### Goal of the exercise
Pull out every line below holding the word "screenshot".

### Data for this task
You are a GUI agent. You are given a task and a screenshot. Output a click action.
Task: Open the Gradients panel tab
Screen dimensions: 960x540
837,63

...

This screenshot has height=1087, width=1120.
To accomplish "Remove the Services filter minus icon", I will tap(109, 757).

### Task output
You are a GUI agent. You are given a task and a screenshot. Output a click action.
This screenshot has height=1087, width=1120.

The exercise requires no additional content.